Les fouilles destinées à exhumer près de 800 enfants d’une vaste fosse septique d’un foyer catholique situé à Tuam, en Irlande, s’apprêtent à débuter ce lundi.

L’historienne locale Catherine Corless devant le site de l’ancien foyer St Mary, où 796 enfants avaient été inhumés en secret dans une fosse septique.
L’historienne locale Catherine Corless devant le site de l’ancien foyer St Mary, où 796 enfants avaient été inhumés en secret dans une fosse septique. | LUCILE COPPALLE, OUEST-FRANCE

Ils s’appelaient Kathleen, Mary ou Joseph : les premières exhumations des 796 enfants enterrés sans sépulture entre 1925 et 1960 dans un foyer religieux en Irlande débutent lundi 14 juillet 2025, plus de dix ans après la découverte du site.

Après avoir bouclé mi-juin le périmètre de l’ancienne fosse septique du foyer St Mary des sœurs du Bon Secours à Tuam, dans l’ouest du pays, les experts irlandais vont officiellement débuter l’excavation.

Objectif : retrouver, analyser, identifier si possible et inhumer dignement les restes des enfants, dont de nombreux nouveau-nés.

Ces opérations, menées avec le concours d’experts venus de Colombie, d’Espagne, du Royaume-Uni, du Canada et des États-Unis, doivent durer deux ans.

Des échantillons d’ADN ont été collectés auprès d’une trentaine de proches, un processus qui doit être élargi dans les mois à venir afin de rassembler autant de preuves génétiques que possible.

Cette quête, qui vise à sortir ces 796 enfants de l’oubli a commencé en 2014.

À cette époque, Catherine Corless, une historienne locale, met au jour des preuves détaillées attestant de leur décès dans ce foyer.

« Dignité »

Ses recherches, qui provoquent une onde de choc dans le pays et ont un retentissement mondial, conduisent à une découverte macabre : une fosse commune.

« Il n’y avait aucun registre d’enterrement, pas de cimetière, pas de statue, pas de croix, absolument rien », a raconté l’historienne, qualifiant ses décennies de travail de « combat acharné ».

« Personne ne voulait écouter », a-t-elle encore confié. « Je suppliais : ’Sortez ces bébés de ces égouts, offrez-leur l’enterrement chrétien digne qu’on leur a refusé !’ » En vain.

Les choses bougent en 2021. Une commission d’enquête nationale sur les maltraitances infligées dans ces foyers souligne des niveaux de mortalité infantile « alarmants » dans ces institutions, où 9 000 enfants sont morts selon elle.

Elle a également établi que 56 000 femmes célibataires et 57 000 enfants sont passés par 18 foyers de ce type entre 1922 et 1998.

À l’époque, les femmes enceintes hors mariage étaient enfermées dans ces foyers sous l’impulsion de l’État irlandais et de la puissante Église catholique, qui les géraient souvent de concert.

Elles y accouchaient avant d’être séparées de leurs enfants, souvent donnés à l’adoption.

« Il a été nié à ces enfants le moindre droit humain durant leur vie, ainsi qu’à leurs mères, et on les a privés de dignité et de respect dans la mort », a déclaré Anna Corrigan, dont deux membres de la fratrie sont peut-être enterrés à Tuam.

L’institution des sœurs du Bon Secours a été rasée en 1972 et a laissé place à un lotissement.

La fosse septique, elle, est restée intacte.

Il a fallu attendre 2022 pour qu’une loi autorise officiellement les fouilles.
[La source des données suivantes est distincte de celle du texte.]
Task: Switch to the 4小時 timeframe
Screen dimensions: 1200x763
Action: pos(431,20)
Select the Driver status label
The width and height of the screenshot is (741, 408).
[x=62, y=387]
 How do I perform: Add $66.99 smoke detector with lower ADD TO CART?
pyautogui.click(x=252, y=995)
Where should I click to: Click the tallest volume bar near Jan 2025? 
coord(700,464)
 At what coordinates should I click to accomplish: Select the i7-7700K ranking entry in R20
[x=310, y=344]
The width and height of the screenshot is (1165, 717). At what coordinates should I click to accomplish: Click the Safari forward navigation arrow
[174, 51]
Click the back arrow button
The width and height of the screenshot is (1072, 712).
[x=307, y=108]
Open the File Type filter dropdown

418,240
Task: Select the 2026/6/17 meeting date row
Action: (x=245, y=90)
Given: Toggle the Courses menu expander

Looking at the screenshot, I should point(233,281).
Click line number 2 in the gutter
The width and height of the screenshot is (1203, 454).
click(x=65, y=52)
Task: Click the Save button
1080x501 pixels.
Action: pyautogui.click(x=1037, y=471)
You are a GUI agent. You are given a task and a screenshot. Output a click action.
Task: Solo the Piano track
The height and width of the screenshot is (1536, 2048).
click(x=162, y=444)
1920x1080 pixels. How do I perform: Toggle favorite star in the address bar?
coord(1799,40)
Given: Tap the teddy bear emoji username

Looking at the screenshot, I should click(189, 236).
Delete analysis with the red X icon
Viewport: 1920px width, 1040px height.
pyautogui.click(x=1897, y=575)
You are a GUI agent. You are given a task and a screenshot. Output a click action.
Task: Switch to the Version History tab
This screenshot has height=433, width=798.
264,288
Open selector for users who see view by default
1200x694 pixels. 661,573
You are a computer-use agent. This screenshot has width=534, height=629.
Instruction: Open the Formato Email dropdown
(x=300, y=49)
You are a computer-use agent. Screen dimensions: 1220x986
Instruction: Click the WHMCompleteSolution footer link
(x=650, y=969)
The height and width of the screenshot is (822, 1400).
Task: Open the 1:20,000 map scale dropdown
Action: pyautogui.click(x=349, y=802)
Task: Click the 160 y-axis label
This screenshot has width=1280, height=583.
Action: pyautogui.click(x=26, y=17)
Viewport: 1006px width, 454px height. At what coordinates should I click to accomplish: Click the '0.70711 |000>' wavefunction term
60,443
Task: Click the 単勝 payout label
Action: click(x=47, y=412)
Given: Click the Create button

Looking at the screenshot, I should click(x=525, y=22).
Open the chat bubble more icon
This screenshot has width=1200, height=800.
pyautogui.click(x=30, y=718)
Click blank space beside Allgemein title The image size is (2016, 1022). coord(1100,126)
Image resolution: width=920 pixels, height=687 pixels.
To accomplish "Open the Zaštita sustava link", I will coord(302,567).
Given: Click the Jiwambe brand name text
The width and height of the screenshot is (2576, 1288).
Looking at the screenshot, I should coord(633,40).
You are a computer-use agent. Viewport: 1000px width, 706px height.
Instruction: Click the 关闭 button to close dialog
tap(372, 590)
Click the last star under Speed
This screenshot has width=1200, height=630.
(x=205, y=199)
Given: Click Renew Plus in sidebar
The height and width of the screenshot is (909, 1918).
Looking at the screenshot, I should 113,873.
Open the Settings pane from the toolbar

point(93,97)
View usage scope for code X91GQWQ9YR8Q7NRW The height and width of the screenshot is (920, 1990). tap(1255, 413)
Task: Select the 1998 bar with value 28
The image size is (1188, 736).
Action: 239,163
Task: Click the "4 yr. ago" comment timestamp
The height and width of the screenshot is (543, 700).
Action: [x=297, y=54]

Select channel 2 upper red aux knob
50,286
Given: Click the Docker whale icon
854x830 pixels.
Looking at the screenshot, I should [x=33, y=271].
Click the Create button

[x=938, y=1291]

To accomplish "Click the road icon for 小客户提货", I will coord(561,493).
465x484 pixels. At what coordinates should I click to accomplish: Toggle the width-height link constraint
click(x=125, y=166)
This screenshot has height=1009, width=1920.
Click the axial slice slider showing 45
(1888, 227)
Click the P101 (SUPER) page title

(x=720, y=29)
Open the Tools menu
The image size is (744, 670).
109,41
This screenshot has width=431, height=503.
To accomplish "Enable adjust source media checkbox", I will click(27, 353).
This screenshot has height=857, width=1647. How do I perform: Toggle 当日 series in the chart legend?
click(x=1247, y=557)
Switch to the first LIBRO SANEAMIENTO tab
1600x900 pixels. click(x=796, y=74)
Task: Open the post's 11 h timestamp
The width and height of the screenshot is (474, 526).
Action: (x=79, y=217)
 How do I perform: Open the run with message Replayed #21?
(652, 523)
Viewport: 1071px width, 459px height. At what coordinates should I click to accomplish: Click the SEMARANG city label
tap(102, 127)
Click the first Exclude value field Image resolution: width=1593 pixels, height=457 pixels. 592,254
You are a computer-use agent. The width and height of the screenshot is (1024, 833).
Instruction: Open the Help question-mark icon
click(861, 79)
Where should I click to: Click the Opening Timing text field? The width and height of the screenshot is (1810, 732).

Et en 2023, une équipe a enfin été nommée pour mener les opérations à Tuam. La lenteur du processus a été dénoncée à plusieurs reprises par des proches des victimes.

Malgré tout, à 71 ans, Catherine Corless se réjouit de cette nouvelle avancée, qu’elle n’aurait, de son propre aveu, « jamais cru voir arriver ».